くらし 人権コラム 心、豊かに

■後戻りできないからこそ「賢く」活用
「AIは不正確な情報を表示することがあるため、生成された回答を再確認するようにしてください。」
AIモードを使って検索すると上記のような文が表示されます。
文章の作成や要約、画像の生成など空前の「(生成)AI」ブーム。まるで魔法のような便利なツールですが、例えばあなたがSNSに投稿した写真(画像)が知らないうちにAIの学習に使われているかもしれません。AIがあなたとそっくりの画像を作り、あなたの名前で偽の文章を書き、それが悪意を持って拡散されたら…。そうなると「人格」や「尊厳」に係わる問題に発展してしまいます。
また、AIには序文のような「ハルシネーション(もっともらしいウソ)」という困った特徴があります。誤った情報を学習してしまった結果、「知らないと言えないAI」はウソが混じった答えを返してくることがあります。某大学の教授は、「生成AIを使って作成した学生のレポートには誤情報が多い」と嘆いています。
そうは言っても、AIには便利性だけでなく、さまざまな効果が期待されています。このため、(1)SNSのプライバシー設定を見直し、公開範囲を限定する(2)利用規約やプライバシーポリシーを読んでみる(3)回答を鵜呑みにせず、複数の情報源で確かめるなどについて心掛けておくことが好ましい対応策といえます。
AIやスマートフォン、SNS、ナビゲーションシステムなどの新しい機軸が出回ると「古い対応」には後戻りできません。

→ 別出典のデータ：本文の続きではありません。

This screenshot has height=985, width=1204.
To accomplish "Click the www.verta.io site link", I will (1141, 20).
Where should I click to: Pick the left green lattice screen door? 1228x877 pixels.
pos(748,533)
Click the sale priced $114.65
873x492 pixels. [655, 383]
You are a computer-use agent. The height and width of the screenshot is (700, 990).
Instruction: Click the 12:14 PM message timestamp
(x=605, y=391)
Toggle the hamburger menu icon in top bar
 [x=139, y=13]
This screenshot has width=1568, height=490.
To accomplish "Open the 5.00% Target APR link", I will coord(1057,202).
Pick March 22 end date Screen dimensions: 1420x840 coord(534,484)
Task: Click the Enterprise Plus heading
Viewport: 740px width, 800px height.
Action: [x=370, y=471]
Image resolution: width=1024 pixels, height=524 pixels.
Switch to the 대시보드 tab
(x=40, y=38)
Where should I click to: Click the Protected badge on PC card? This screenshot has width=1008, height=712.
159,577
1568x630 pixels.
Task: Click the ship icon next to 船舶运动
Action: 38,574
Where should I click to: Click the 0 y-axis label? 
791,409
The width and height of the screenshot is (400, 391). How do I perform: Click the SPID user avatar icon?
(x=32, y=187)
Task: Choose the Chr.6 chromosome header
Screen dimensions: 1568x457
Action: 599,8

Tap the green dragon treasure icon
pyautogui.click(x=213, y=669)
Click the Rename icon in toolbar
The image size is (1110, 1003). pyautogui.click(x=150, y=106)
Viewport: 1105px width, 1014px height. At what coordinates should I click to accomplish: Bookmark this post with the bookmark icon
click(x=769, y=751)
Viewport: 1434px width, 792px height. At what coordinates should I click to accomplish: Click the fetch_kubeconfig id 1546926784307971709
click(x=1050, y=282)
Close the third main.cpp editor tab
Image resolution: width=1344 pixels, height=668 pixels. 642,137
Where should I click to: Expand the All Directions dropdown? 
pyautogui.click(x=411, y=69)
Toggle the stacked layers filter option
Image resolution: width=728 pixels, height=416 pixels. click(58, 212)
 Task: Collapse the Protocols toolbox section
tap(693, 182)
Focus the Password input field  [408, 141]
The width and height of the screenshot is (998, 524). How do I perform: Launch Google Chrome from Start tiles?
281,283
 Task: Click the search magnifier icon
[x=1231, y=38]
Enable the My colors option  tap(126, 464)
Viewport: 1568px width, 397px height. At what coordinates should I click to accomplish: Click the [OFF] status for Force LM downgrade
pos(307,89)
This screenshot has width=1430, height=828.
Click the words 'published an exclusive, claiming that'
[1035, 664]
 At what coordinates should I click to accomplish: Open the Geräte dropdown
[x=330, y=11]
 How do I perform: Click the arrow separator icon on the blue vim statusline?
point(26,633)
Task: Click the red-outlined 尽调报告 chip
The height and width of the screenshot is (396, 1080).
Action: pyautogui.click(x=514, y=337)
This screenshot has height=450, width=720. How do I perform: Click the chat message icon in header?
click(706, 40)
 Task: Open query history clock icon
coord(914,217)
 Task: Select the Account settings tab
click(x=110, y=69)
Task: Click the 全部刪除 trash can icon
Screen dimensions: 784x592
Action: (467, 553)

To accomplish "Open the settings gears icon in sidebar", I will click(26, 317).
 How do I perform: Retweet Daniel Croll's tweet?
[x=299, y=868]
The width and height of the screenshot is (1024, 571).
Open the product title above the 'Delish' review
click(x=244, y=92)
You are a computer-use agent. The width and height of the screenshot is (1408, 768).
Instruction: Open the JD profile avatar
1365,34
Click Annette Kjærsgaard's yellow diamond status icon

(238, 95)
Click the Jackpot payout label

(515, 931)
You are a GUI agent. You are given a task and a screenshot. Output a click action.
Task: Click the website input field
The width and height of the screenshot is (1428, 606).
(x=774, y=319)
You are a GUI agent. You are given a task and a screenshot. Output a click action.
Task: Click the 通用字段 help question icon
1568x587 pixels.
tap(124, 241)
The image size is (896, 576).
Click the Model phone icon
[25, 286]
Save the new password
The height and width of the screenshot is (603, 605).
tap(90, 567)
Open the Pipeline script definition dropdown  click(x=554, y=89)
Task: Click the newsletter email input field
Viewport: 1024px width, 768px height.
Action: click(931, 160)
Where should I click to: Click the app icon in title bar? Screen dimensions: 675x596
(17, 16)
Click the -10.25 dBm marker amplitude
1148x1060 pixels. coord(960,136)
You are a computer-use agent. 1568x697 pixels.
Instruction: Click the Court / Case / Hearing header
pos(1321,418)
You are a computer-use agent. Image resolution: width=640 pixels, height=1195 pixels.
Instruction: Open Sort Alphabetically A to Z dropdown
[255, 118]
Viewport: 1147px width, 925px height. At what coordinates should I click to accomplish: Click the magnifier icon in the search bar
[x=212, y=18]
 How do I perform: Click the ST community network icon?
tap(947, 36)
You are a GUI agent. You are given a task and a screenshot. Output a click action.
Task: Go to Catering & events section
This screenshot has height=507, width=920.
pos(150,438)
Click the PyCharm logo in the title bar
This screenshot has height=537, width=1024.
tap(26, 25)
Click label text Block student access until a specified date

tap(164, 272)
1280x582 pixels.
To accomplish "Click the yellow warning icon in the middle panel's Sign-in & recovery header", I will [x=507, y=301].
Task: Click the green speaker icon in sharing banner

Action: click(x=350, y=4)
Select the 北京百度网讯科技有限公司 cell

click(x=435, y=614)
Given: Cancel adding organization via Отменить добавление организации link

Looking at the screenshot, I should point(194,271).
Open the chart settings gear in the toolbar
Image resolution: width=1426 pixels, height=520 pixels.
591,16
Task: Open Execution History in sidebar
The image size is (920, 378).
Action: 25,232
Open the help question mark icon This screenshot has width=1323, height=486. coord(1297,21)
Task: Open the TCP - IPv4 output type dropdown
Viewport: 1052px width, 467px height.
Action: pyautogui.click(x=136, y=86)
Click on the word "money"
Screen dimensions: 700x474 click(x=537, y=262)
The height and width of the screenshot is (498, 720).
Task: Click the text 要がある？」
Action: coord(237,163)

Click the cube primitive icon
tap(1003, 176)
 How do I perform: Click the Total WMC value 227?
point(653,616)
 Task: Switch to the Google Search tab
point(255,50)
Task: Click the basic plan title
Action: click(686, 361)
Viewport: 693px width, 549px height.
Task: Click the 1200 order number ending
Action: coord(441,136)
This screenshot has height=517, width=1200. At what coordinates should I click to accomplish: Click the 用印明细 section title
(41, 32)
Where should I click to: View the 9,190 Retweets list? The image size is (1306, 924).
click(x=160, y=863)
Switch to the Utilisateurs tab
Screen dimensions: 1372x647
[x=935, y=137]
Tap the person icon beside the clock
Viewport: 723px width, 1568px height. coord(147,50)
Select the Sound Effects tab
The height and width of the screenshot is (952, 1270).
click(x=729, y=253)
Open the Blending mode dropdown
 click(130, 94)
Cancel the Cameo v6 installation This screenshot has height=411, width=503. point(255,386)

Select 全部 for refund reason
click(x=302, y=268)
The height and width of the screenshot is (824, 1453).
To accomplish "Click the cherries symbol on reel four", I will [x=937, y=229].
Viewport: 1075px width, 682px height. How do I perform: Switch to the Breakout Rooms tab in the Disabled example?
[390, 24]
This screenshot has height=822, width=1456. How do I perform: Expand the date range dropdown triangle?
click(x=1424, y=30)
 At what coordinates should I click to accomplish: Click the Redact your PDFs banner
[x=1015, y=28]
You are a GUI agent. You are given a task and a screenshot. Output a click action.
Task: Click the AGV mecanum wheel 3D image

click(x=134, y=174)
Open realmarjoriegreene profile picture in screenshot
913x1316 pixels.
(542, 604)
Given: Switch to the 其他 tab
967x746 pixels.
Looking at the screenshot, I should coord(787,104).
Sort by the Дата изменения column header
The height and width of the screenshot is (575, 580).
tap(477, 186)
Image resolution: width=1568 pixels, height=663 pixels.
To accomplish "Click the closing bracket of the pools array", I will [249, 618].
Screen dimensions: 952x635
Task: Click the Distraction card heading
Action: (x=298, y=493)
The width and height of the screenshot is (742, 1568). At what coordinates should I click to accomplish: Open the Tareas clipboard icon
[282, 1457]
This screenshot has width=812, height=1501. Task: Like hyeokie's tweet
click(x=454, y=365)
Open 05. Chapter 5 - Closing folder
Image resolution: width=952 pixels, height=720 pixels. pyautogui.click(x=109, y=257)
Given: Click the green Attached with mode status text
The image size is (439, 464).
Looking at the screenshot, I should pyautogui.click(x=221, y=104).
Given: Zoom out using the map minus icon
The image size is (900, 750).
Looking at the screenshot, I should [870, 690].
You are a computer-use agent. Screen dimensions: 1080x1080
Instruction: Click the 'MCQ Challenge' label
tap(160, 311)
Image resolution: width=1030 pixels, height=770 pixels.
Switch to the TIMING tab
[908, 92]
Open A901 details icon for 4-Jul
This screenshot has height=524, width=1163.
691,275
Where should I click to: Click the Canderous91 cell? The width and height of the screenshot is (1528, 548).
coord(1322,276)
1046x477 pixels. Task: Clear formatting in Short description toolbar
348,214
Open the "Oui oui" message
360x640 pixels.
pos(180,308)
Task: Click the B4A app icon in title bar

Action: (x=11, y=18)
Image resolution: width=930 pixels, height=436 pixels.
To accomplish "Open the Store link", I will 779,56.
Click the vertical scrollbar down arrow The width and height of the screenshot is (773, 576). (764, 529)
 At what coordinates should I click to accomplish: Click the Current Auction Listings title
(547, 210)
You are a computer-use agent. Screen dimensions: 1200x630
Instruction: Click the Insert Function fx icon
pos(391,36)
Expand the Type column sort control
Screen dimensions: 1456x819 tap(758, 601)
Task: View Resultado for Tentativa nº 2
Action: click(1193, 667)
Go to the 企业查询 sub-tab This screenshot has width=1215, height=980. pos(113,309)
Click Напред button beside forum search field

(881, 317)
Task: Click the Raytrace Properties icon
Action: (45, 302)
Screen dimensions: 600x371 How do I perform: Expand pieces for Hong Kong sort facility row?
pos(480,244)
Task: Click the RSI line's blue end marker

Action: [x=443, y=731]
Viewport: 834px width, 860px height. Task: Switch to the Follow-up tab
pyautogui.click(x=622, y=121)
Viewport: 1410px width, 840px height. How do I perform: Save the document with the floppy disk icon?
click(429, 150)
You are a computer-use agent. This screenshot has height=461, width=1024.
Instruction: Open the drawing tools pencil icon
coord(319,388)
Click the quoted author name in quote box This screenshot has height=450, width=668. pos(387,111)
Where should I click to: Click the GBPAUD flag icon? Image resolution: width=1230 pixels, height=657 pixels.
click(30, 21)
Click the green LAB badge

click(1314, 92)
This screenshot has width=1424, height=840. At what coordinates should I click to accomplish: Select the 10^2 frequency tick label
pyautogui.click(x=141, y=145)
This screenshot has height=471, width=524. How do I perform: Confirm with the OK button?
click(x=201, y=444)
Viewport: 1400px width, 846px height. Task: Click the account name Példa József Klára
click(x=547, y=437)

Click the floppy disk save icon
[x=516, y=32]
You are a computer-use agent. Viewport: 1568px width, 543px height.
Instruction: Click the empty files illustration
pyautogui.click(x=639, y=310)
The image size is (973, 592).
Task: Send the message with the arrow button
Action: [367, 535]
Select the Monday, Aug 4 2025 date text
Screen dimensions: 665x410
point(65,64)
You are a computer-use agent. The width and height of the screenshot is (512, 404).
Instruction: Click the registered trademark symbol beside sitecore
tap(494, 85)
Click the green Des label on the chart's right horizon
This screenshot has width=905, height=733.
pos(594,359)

かつて大ヒットした映画ではAIの脅威が示されましたが、映画のような大それた脅威を招くことはあり得ないとしても、AIはその使い方によっては、人格や尊厳を著しく傷つける危険性を秘めています。便利なツールについては、それぞれの特性を理解し賢く利用する姿勢を保ち、「必要性と信頼性」を確認し振り返る意識(習慣)を身に付けることが求められています。